#### Supplied information ####
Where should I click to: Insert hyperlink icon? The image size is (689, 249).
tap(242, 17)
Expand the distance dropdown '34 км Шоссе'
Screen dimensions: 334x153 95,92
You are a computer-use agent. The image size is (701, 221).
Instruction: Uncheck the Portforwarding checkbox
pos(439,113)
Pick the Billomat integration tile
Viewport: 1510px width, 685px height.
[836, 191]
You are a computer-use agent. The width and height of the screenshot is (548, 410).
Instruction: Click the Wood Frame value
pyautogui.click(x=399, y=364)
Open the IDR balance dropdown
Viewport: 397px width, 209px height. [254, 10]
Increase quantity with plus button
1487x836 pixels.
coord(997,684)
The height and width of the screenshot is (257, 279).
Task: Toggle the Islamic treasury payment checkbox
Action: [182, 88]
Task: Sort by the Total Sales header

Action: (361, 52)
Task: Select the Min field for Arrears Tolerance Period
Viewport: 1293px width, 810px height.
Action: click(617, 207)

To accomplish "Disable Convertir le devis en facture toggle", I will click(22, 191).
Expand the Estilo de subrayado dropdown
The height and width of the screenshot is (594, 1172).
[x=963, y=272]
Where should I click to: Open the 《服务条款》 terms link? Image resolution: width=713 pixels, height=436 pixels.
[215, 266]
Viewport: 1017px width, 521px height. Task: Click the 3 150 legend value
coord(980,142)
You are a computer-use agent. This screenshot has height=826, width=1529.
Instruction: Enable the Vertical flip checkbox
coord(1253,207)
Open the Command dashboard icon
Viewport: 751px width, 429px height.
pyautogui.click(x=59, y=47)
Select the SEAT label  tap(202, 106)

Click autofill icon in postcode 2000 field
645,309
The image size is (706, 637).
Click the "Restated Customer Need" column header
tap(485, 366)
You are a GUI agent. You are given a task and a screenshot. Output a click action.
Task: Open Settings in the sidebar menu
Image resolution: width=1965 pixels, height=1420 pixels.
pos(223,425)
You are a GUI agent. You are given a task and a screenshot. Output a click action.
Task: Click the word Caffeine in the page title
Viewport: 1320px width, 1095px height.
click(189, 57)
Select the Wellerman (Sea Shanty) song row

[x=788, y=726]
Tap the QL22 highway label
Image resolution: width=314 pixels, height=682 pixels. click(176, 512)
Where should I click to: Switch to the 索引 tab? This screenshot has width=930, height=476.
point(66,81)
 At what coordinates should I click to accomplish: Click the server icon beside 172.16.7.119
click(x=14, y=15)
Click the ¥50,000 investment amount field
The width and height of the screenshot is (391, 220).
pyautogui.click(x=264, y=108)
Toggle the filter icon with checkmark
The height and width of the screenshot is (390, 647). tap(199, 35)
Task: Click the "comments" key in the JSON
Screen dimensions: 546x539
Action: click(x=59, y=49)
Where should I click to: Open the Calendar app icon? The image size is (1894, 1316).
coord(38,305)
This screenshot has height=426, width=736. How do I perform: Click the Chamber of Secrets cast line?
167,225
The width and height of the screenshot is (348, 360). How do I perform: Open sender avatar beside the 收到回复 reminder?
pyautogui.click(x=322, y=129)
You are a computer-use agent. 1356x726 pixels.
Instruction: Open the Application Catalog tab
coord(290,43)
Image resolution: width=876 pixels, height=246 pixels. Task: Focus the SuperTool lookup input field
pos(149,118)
####
**Written problem:**
Reproduce the records above verbatim, from the line with "The width and height of the screenshot is (348, 360)." to the line with "coord(290,43)", including both of those lines.

**Worked solution:**
The width and height of the screenshot is (348, 360). How do I perform: Open sender avatar beside the 收到回复 reminder?
pyautogui.click(x=322, y=129)
You are a computer-use agent. 1356x726 pixels.
Instruction: Open the Application Catalog tab
coord(290,43)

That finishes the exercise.